> EXERCISE DETAILS
In your reply, reproduce every line of the data without any alteration.

> EXTRACTED INFORMATION
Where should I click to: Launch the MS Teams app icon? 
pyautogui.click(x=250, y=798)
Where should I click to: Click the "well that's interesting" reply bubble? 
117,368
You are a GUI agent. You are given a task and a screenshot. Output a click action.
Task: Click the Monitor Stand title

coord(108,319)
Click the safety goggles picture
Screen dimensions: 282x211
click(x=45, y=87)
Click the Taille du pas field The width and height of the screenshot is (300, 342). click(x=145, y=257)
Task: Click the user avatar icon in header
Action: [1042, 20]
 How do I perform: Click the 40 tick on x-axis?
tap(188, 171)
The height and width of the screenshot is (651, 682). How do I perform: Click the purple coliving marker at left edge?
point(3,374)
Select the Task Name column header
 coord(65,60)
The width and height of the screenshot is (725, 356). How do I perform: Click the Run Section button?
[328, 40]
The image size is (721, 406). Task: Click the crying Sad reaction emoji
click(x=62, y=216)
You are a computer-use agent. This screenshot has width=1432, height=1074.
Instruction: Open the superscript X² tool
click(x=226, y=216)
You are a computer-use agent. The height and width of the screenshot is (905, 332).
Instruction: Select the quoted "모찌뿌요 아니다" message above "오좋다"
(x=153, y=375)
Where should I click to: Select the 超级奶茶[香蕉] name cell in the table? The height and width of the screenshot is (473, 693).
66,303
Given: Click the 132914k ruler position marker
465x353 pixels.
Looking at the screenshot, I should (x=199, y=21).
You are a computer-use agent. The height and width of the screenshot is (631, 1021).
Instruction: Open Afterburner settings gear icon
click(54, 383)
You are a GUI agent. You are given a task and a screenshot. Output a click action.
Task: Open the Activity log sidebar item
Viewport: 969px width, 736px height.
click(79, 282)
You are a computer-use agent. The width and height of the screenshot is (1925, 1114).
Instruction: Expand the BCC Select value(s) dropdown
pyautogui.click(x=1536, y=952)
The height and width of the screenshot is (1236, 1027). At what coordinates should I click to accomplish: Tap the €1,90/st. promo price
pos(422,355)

> SOLUTION TO THIS TASK
Where should I click to: Launch the MS Teams app icon? 
pyautogui.click(x=250, y=798)
Where should I click to: Click the "well that's interesting" reply bubble? 
117,368
You are a GUI agent. You are given a task and a screenshot. Output a click action.
Task: Click the Monitor Stand title

coord(108,319)
Click the safety goggles picture
Screen dimensions: 282x211
click(x=45, y=87)
Click the Taille du pas field The width and height of the screenshot is (300, 342). click(x=145, y=257)
Task: Click the user avatar icon in header
Action: [1042, 20]
 How do I perform: Click the 40 tick on x-axis?
tap(188, 171)
The height and width of the screenshot is (651, 682). How do I perform: Click the purple coliving marker at left edge?
point(3,374)
Select the Task Name column header
 coord(65,60)
The width and height of the screenshot is (725, 356). How do I perform: Click the Run Section button?
[328, 40]
The image size is (721, 406). Task: Click the crying Sad reaction emoji
click(x=62, y=216)
You are a computer-use agent. This screenshot has width=1432, height=1074.
Instruction: Open the superscript X² tool
click(x=226, y=216)
You are a computer-use agent. The height and width of the screenshot is (905, 332).
Instruction: Select the quoted "모찌뿌요 아니다" message above "오좋다"
(x=153, y=375)
Where should I click to: Select the 超级奶茶[香蕉] name cell in the table? The height and width of the screenshot is (473, 693).
66,303
Given: Click the 132914k ruler position marker
465x353 pixels.
Looking at the screenshot, I should (x=199, y=21).
You are a computer-use agent. The height and width of the screenshot is (631, 1021).
Instruction: Open Afterburner settings gear icon
click(54, 383)
You are a GUI agent. You are given a task and a screenshot. Output a click action.
Task: Open the Activity log sidebar item
Viewport: 969px width, 736px height.
click(79, 282)
You are a computer-use agent. The width and height of the screenshot is (1925, 1114).
Instruction: Expand the BCC Select value(s) dropdown
pyautogui.click(x=1536, y=952)
The height and width of the screenshot is (1236, 1027). At what coordinates should I click to accomplish: Tap the €1,90/st. promo price
pos(422,355)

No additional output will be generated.